Se você queria aprender mais sobre o Budismo, mas procurava por um recurso fácil e autorizado, você está com sorte. A Universidade de Harvard disponibilizou um curso ótimo sobre esta religião, online e gratuitamente!

Enquanto o curso “Buddhism Through Its Scriptures” (Budismo através de suas Escrituras) não é mais interativo e tem sido arquivado, todos os seus materiais e ricas palestras complementares estão disponíveis no momento do registro.

O curso é ministrado pelo Professor Charles Hallisey, da Harvard Divinity School, que também é conhecido como Yehan Numata, conferencista sênior na literatura budista. Seu livro de 2015 destaca poemas das primeiras mulheres budistas.

O curso de iniciação destina-se tanto a novatos quanto a praticantes mais experientes nas práticas e ensinamentos budistas e leituras selecionadas. Arte e atos devocionais também são considerados.

O curso tem uma duração de 4 semanas, pedindo de 6 a 10 horas semanais de sua atenção.

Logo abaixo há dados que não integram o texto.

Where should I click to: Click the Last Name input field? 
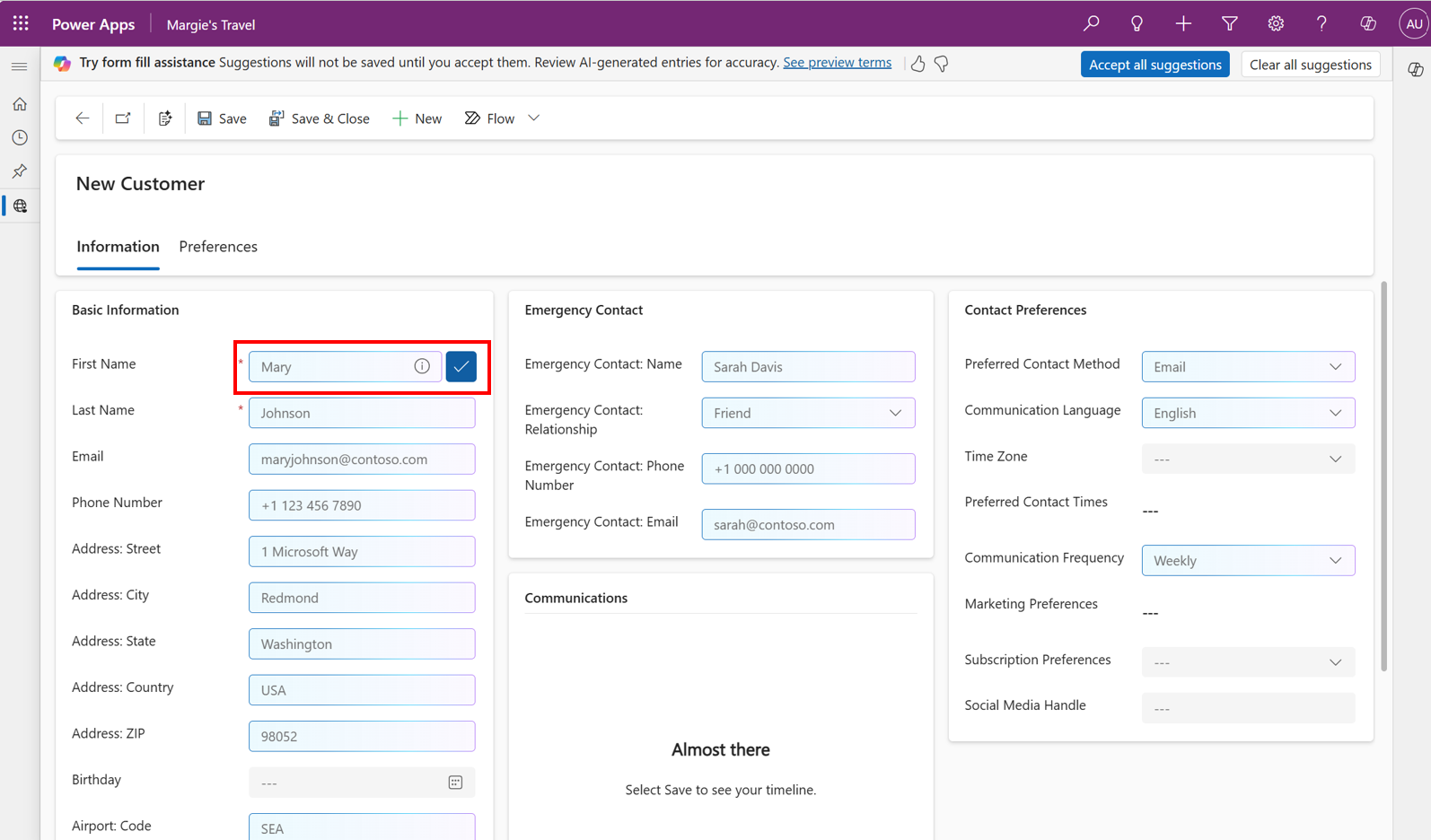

O Professor Hallisey está interessado em apresentar o curso para pessoas de “diferentes backgrounds“, a fim de “interagir de forma construtiva em torno de temas que muitas vezes nos dividem”. Sua filosofia não é dar a “correta” interpretação das escrituras budistas, mas sim manter e promover uma abertura de espírito, permitindo perspectivas diferentes, que os budistas têm, frequentemente, mesmo em seus principais documentos.

Enquanto não um texto central no pensamento budista como a Bíblia ou o Corão, existem escrituras budistas, como o Cânone Pali, os escritos do japonês Zen Mestre Dogen, ou a coleção de temas de meditação Mumonkan que são exploradas por Hallisey.

Ele também mantém uma abordagem de dirigir o curso de budismo desta forma em seu programa:

“Quando nos voltamos às heranças budistas para ajudar a responder a algumas perguntas que trazemos ao estudo das escrituras budistas, podemos nos abrir para a possibilidade de não só aprender sobre o Budismo, mas também aprender com o budismo. Esta abertura para aprendizagem de budistas não é no sentido de dizer que uma interpretação budista é automaticamente a interpretação ‘certa’. Em vez disso, é ver que os próprios budistas têm pensado muitas das mesmas questões que trazemos para escrituras budistas, e muitas das mesmas perguntas que temos sobre nós mesmos, como pessoas e sobre este mundo em que nos encontramos.”